I agree, but the verification involved can't be confirmed by the pledge.

    > The DER itself works for me (the privacy concern seems minor).  It's
    > also more code (relative to just using an openssl command line option),
    > but actually it's
    > one step less code than calculating the SHA256 fingerprint.

A constrained device might not have a shell to run an openssl command line :-)

    >>> I'm okay with PCRE in theory, but I've read that a compiled stripped
    >>> library is large, do you know?
    >>
    >> I don't know. I don't want either :-)
    >> If I have to pick a regex library (vs shell-style globbing...) then
    >> I'd rather pick PCRE if we can find a stable reference.

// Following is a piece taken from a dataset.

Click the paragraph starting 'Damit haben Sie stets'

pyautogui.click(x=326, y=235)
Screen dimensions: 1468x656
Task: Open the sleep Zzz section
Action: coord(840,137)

    > As discussed in another thread, I'm beginning to think that we should
    > do away with having a single voucher for many devices, because we'd
    > want revocations to be as granular as possible.

Good!

    >>> A 'binary' type would allow the nonce to be any length octet sequence,
    >>> which is converted to base64 encoded string for JSON.  Is this what
    >>> you want?
    >>
    >> I want as much entropy in as small a space as possible.
    >> string seems to waste 2-bits per byte if it's base64 encoded in a binary
    >> format (CBOR).  If JSON has to base64 encode things, I'm okay with that.
    >>
    >> I would assume that integers get network-byte order considerations which
    >> might lead to implementation bugs, where as binary[8] (if such a thing
    >> exists) would not.  I think uint64 might be too small.

    > Okay, let's change the nonce to a binary type.

Can we say the nonce is 8 to 32 bytes in size?
If we have to pick a single number, I'd say 16 bytes.